» Your instructions:
Write out each line below exactly as it appears.

» Provided information:
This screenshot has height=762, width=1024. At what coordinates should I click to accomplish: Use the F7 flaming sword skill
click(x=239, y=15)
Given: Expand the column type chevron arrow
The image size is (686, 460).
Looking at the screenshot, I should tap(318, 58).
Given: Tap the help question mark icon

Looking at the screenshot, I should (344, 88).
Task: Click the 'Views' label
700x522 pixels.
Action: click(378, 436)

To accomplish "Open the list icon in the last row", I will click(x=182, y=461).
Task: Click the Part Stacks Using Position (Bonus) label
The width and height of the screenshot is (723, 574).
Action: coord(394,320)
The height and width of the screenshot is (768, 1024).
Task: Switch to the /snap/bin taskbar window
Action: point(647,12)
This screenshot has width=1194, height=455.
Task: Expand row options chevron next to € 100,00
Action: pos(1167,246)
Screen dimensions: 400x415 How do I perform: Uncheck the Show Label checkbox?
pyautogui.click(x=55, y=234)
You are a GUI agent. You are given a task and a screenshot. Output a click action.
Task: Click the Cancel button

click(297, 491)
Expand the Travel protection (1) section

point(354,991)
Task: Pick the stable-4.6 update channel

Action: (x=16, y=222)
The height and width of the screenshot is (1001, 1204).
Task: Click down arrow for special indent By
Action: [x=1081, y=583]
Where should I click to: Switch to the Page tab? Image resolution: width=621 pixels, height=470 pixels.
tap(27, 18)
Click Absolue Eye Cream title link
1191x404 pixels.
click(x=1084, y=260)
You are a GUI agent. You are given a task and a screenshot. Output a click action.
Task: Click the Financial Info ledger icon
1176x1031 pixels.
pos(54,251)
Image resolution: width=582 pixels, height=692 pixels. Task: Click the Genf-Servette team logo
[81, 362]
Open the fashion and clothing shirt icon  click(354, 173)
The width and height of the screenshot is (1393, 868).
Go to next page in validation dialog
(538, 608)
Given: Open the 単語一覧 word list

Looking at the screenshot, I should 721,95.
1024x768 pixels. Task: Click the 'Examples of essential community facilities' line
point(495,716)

» Result for this task:
This screenshot has height=762, width=1024. At what coordinates should I click to accomplish: Use the F7 flaming sword skill
click(x=239, y=15)
Given: Expand the column type chevron arrow
The image size is (686, 460).
Looking at the screenshot, I should tap(318, 58).
Given: Tap the help question mark icon

Looking at the screenshot, I should (344, 88).
Task: Click the 'Views' label
700x522 pixels.
Action: click(378, 436)

To accomplish "Open the list icon in the last row", I will click(x=182, y=461).
Task: Click the Part Stacks Using Position (Bonus) label
The width and height of the screenshot is (723, 574).
Action: coord(394,320)
The height and width of the screenshot is (768, 1024).
Task: Switch to the /snap/bin taskbar window
Action: point(647,12)
This screenshot has width=1194, height=455.
Task: Expand row options chevron next to € 100,00
Action: pos(1167,246)
Screen dimensions: 400x415 How do I perform: Uncheck the Show Label checkbox?
pyautogui.click(x=55, y=234)
You are a GUI agent. You are given a task and a screenshot. Output a click action.
Task: Click the Cancel button

click(297, 491)
Expand the Travel protection (1) section

point(354,991)
Task: Pick the stable-4.6 update channel

Action: (x=16, y=222)
The height and width of the screenshot is (1001, 1204).
Task: Click down arrow for special indent By
Action: [x=1081, y=583]
Where should I click to: Switch to the Page tab? Image resolution: width=621 pixels, height=470 pixels.
tap(27, 18)
Click Absolue Eye Cream title link
1191x404 pixels.
click(x=1084, y=260)
You are a GUI agent. You are given a task and a screenshot. Output a click action.
Task: Click the Financial Info ledger icon
1176x1031 pixels.
pos(54,251)
Image resolution: width=582 pixels, height=692 pixels. Task: Click the Genf-Servette team logo
[81, 362]
Open the fashion and clothing shirt icon  click(354, 173)
The width and height of the screenshot is (1393, 868).
Go to next page in validation dialog
(538, 608)
Given: Open the 単語一覧 word list

Looking at the screenshot, I should 721,95.
1024x768 pixels. Task: Click the 'Examples of essential community facilities' line
point(495,716)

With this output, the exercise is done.